Tokenisation in the GCC: Infrastructure Modernisation and Financial Risk

Spotlight:

• Tokenisation offers the potential to further modernise GCC financial infrastructure, enabling faster settlement, deepening capital markets, and facilitating integration with global systems.
• Its value extends beyond assets, supporting AI-driven financial innovation through secure, anonymised data flows.
• Without strong Anti-Money Laundering (AML) alignment and cybersecurity, tokenisation risks enabling illicit finance and undermining trust in digital ownership systems.

Introduction

Tokenisation, defined as the representation of financial or real-world assets as digital tokens on programmable ledgers, is increasingly being framed as the next phase of capital-market evolution. Rather than relying on fragmented, message-based financial infrastructure in which transactions conducted between banks, custodians and clearing houses must be reconciled across multiple separate records, tokenisation introduces a unified system of record with verifiable ownership. As the World Economic Forum notes, it offers “proof of value, proof of ownership and proof of transaction,” enabling quicker settlement times. In addition to speed and verifiability, tokenisation also allows assets to be divided into smaller, more affordable pieces (fractionalisation) and combined or programmed together in flexible ways (composability), meaning that investments can be bundled, or traded more easily than within traditional financial systems.

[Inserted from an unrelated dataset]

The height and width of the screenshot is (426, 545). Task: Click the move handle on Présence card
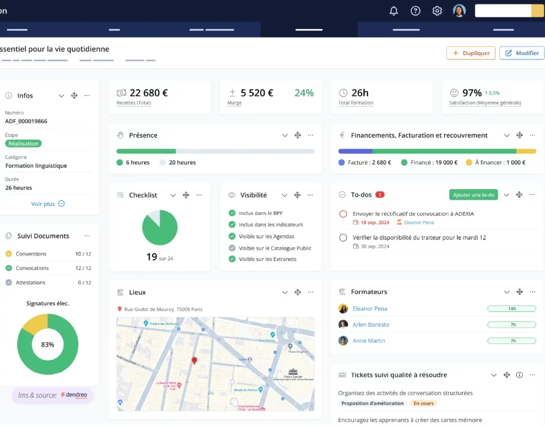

The UAE and Saudi Arabia are embedding tokenisation within state-led digital transformation strategies and seeing success due to strong regulatory support for tokenisation in the finance sector as well as the popular use-cases such as sending remittances driving usage among residents.

For the Gulf Cooperation Council (GCC), tokenisation intersects with member states’ economic diversification, digital sovereignty, financial competitiveness and geopolitical positioning. The United Arab Emirates (UAE) has already begun licensing tokenised real-world asset platforms under the Virtual Assets Regulatory Authority (VARA), and has experimented with cross-border central bank digital currency (CBDC) via “Project Aber” alongside Saudi Arabia. Yet the GCC states are not all equally placed to harness or manage this “tokenisation transformation”. The UAE and Saudi Arabia are embedding tokenisation within state-led digital transformation strategies and seeing success due to strong regulatory support for tokenisation in the finance sector as well as the popular use-cases such as sending remittances driving usage among residents. Tokenisation has also been encouraged by proactive regulatory sandboxes that allow controlled experimentation with digital assets, notably for the real estate industry.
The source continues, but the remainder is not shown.